- ASSIGNMENT: Rewrite the essay on college from the words "College Daze" through "barometer before this.", with "barometer" changed to "yardstick".

WHAT WEEKLY

College Daze

21 May 2014

★ Shawn Binder

For most people, college is measured in keg-stands and all-nighters. It is measured in house parties, and study groups, and how many Red Bull 24 packs they went through. In ways, these things measured my college experience; but it was also measured in doctors and prescriptions and numbness. For me, college was measured by surveys given to me by unqualified physicians who thought my depression could be measured on a 1-10 scale. They expected me to recall times of pressure and anxiety and assign it a number; as if I had any sort of barometer before this.

I entered college in an emotional crisis. I had never been away from home for longer than a few days and was by all definitions of the word, “a creature of habit.” On move in day my parents and sister helped decorate my room, hang up all my clothes, and put up posters to hide the grey brick walls I was expected to call home. I repaid their kindness by having a breakdown in a Jimmy Johns a few hours later as I ate my tuna sandwich. I told them they were stressing me out. I told them they needed to leave three hours earlier than they had planned.

Sophomore year of college I was diagnosed with ulcerative colitis and spent a subsequent three months on steroids to shock my body into fighting back. The steroids made me bloated and puffy and my face looked like a cabbage patch kid; I measure those months through how many episodes of Gossip Girl I could watch in my apartment alone, and how many unanswered prayers I shouted to no one.

- DATA SUPPLIED:
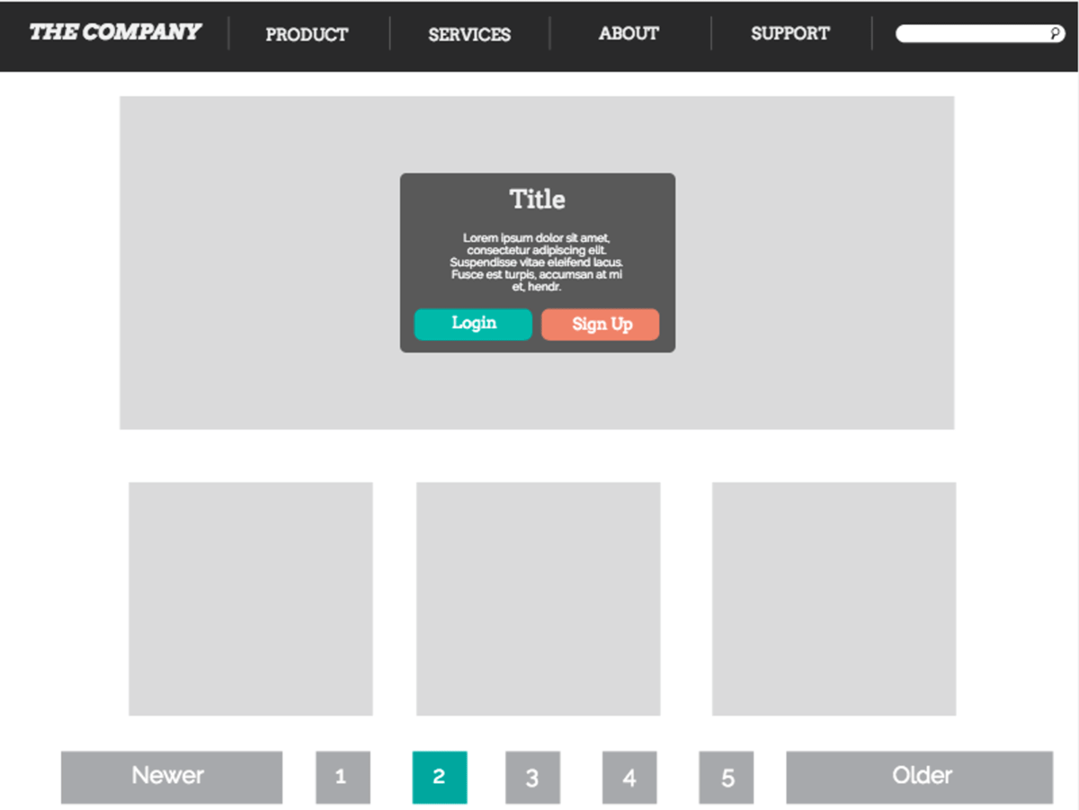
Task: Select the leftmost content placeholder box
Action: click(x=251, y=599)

==

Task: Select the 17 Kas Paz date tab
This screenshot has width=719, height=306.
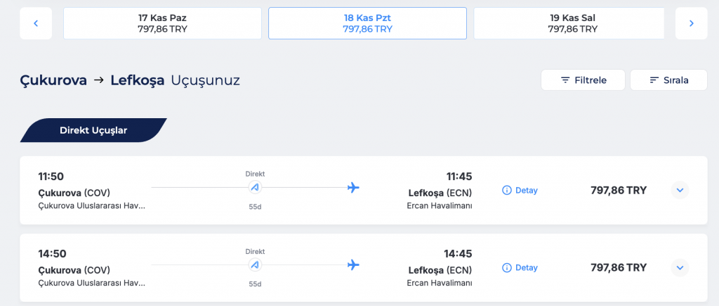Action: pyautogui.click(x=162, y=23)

* * *

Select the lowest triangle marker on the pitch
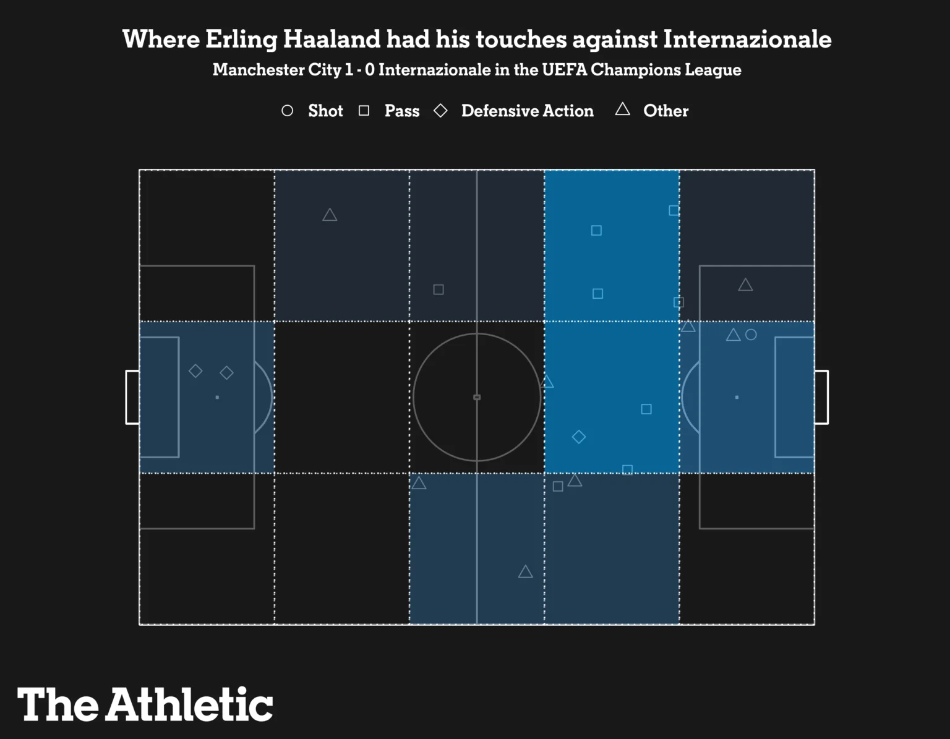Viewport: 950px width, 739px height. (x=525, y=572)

- FINAL ANSWER:
College Daze

21 May 2014

★ Shawn Binder

For most people, college is measured in keg-stands and all-nighters. It is measured in house parties, and study groups, and how many Red Bull 24 packs they went through. In ways, these things measured my college experience; but it was also measured in doctors and prescriptions and numbness. For me, college was measured by surveys given to me by unqualified physicians who thought my depression could be measured on a 1-10 scale. They expected me to recall times of pressure and anxiety and assign it a number; as if I had any sort of yardstick before this.